Le choix entre les deux types de préjudice n’est pas anodin. Il induit des conséquences. Alors que « le préjudice moral inhérent à la violation d’un droit à l’information impose une réparation quelle que soit l’issue de l’intervention et que les risques se réalisent ou non, la reconnaissance d’un préjudice d’impréparation postule la réalisation des risques » (P. Jourdain, préc). La Cour de cassation s’est d’abord prononcer en faveur de la première analyse (Civ. 1re, 12 janv. 2012, n° 10-24.447 ; 26 janv. 2012, n° 10-26.705 ; 12 juin 2012, n° 11-18.327, Bull. civ.

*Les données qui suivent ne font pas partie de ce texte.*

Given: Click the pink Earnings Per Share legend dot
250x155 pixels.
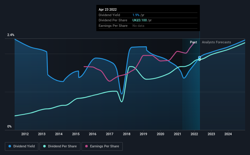Looking at the screenshot, I should 86,146.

I, n° 129 ; Dalloz actualité, 25 juin 2012, obs. J. Marrocchella , note A. Laude ; ibid. 2013. 40, obs. P. Brun et O. Gout ; RDSS 2012. 757, obs. F. Arhab-Girardin ; RCA 2012. Comm. 245, obs. S. Hocquet-Berg ; Gaz. Pal. 18-19 juill. 2012, note M. Bacache et 26-27 sept. 2012, obs. M. Mekki ; RDC 2013. 1195, obs. S. Carval ; JCP 2012, n° 987, note O. Gout ; CCC 2012. Comm. 225, obs. L. Leveneur) avant de finalement retenir la seconde conception dans un arrêt de 2014 (Civ. 1re, 23 janv. 2014, n° 12-22.123, Dalloz actualité, 5 févr. 2014, obs. N. Kilgus ; ibid. 584, avis L. Bernard de la Gatinais ; ibid. 590, note M. Bacache ; ibid. 2021, obs. A. Laude ; ibid. 2015. 124, obs. P. Brun et O. Gout ; RDSS 2014. 295, note F. Arhab-Girardin ; RTD civ. 2014. 379, obs. P. Jourdain ; JCP 2014, n° 446, note A. Bascoulergue ; ibid., n° 124, obs. C. Quezel-Ambrunaz ; RCA 2014. Comm. 116, obs. S. Hocquet-Berg ; Gaz. Pal. 16-17 avr. 2014, obs. M. Mekki).

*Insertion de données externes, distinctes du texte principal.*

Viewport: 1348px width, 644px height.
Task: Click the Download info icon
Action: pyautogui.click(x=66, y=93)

Désormais, le défaut d’information quant aux risques liés aux actes médicaux pratiqués peut être la cause d’un préjudice d’impréparation, à la condition que le risque se réalise (Civ. 1re, 25 janv. 2017, n° 15-27.898, Dalloz actualité, 13 févr. 2017, obs. N. Kilgus , note M. Ferrié ; ibid. 2224, obs. M. Bacache, A. Guégan-Lécuyer et S. Porchy-Simon ; ibid. 2018. 35, obs. P. Brun, O. Gout et C. Quézel-Ambrunaz ; RDSS 2017. 716, note D. Cristol ; RTD civ. 2017. 403, obs. P. Jourdain ). Et par le recours à l’adverbe « indépendamment » pour viser les préjudices de perte de chance et d’impréparation, la Cour de cassation admet que « l’indemnisation de la perte d’une chance est cumulable avec celle du nouveau préjudice » (P. Jourdain, préc. ; v. égal., C. Quezel-Ambrunaz, JCP 2014, n° 124 ; Civ. 1re, 25 janv. 2017, préc).

La décision du 23 janvier 2019 confirme l’existence du préjudice d’impréparation et rappelle surtout son caractère autonome. Il mérite une indemnisation à part entière, indépendamment de préjudices corporels et de la perte de chance.